Loch Ness Mogster The Sun
A large, black, panther-like cat has been spotted prowling hillsides in and around Loch Ness, which is better known for its aquatic creatures. One dog has been attacked and people fear the cat could kill a child. A week ago villagers in Strathy, Caithness, feared sheep had been slaughtered by a similar beast. Elsewhere, a Follow-up to PNW Giant Salamanders, in which a part-time monster hunter learns from a neighbor that he might have a monster in his own backyard.
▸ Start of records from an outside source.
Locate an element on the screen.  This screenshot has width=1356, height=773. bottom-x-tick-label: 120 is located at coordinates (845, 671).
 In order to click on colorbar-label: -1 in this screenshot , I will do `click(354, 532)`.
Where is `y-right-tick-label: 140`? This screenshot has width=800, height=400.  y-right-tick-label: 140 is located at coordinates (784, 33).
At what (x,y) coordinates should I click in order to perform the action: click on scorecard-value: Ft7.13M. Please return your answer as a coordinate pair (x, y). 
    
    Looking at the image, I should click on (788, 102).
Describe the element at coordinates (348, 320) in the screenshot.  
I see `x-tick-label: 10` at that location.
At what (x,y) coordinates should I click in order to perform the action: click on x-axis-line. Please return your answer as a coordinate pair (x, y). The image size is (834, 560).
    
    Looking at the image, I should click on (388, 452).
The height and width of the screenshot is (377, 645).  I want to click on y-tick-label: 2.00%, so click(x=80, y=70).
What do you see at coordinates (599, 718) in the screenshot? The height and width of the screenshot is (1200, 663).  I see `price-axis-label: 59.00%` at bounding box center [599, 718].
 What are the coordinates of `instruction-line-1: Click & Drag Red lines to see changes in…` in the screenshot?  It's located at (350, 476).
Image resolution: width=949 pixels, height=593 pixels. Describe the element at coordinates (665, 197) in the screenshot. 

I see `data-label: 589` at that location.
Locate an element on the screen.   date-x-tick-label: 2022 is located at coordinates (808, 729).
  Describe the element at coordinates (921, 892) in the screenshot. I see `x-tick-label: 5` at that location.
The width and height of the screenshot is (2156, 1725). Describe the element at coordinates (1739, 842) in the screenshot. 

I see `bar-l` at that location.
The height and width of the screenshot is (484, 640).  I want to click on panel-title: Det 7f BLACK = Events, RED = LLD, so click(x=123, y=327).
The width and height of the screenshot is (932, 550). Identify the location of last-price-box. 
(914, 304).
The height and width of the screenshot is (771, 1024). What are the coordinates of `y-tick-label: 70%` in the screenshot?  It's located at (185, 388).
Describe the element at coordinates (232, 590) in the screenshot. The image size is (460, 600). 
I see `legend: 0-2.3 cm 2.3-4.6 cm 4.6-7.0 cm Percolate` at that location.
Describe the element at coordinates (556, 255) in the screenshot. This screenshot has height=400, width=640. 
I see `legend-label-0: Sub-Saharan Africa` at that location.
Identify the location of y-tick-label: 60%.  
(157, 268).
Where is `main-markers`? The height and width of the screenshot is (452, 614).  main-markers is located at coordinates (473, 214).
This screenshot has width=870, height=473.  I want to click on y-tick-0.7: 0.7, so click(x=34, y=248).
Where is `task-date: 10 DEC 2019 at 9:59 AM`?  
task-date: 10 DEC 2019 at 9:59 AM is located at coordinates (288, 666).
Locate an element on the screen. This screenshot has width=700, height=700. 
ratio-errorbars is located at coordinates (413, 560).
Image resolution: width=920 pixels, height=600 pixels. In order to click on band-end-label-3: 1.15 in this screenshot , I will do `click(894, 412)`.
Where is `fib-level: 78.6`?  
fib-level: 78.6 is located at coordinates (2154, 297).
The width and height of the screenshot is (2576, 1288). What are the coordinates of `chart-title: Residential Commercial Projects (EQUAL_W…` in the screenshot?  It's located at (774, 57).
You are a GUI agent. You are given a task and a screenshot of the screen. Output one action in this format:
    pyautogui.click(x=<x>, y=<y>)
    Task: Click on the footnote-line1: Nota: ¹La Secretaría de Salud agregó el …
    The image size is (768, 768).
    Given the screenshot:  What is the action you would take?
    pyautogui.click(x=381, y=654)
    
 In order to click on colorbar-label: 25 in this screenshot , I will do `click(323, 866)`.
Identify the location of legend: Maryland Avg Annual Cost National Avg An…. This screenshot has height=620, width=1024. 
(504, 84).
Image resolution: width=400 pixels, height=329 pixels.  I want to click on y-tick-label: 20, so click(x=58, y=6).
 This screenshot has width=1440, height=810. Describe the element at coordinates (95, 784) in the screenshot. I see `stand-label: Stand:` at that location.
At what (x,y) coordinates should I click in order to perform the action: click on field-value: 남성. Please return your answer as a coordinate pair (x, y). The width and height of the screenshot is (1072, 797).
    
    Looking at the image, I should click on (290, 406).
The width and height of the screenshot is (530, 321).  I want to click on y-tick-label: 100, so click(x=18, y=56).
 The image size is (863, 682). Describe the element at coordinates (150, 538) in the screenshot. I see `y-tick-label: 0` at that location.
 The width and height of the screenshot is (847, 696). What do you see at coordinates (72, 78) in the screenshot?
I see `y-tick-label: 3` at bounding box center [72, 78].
Loren Coleman comments on some demeaning remarks by Boing Boing science blogger Maggie Koerth-Baker, who dropped the “pseudoscience” bomb on cryptozoology in a recent post called Hunting the Yeti with "Popular Science." "The simple fact is, the body of cryptozoology is not pseudoscience," says Coleman. "There is a very large amount of testable physical evidence in the field of cryptozoology, and testing physical evidence is science, not Maggie Koerth-Baker’s 'pseudoscience.'” At least not all Boing Boing bloggers are so misinformed, however. And in Putin Me On, American blogger Gayne C. Young recently asked the leader of Russia a cryptozoological question: “Are there Yetis or Russian ‘wood goblins’ in the taiga?”